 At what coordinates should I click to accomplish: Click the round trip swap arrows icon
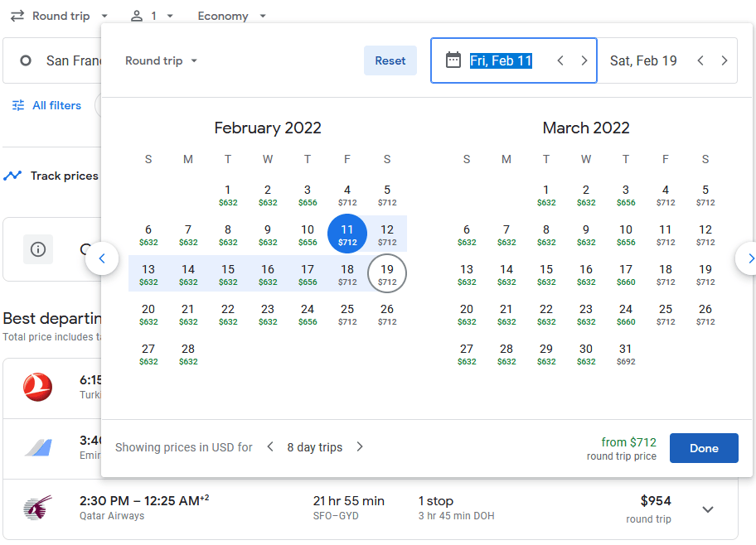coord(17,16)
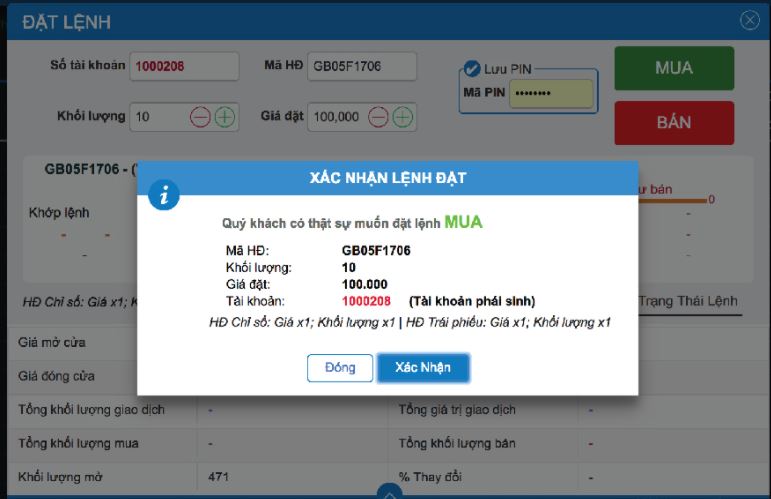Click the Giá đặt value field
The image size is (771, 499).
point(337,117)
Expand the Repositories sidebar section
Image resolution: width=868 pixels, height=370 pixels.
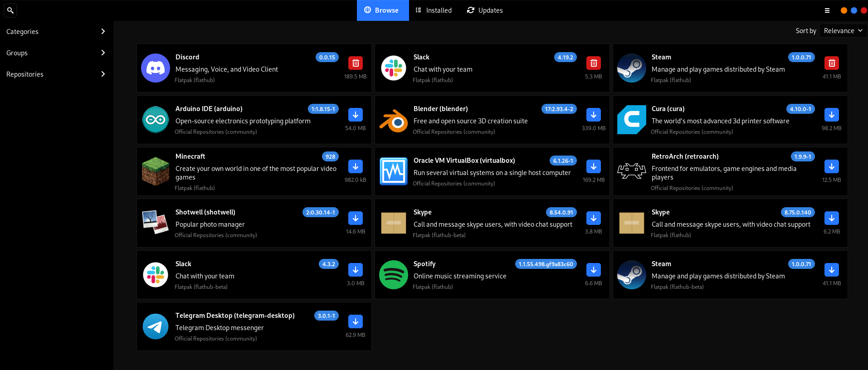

::::::::::

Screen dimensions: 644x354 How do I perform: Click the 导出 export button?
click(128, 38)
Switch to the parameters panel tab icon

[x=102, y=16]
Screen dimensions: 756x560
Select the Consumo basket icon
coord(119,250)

::::::::::

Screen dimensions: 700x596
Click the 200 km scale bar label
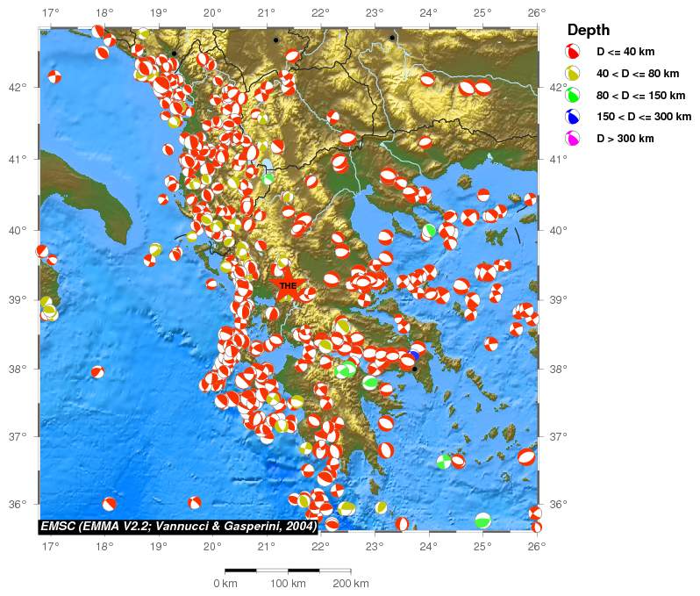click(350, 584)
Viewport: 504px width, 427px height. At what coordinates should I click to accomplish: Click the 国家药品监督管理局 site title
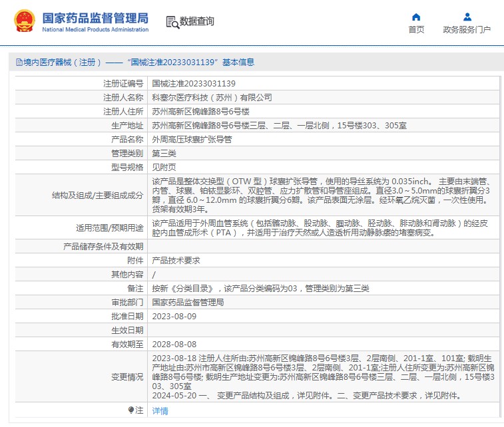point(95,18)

::::::::::

* Exercise directions *
Your task is to restate, word for word, only those lines above that fall between the line holding "Expand the Repositories sidebar section" and the line holding "Image resolution: width=868", inclusive.

* Solution for this problem *
Expand the Repositories sidebar section
Image resolution: width=868 pixels, height=370 pixels.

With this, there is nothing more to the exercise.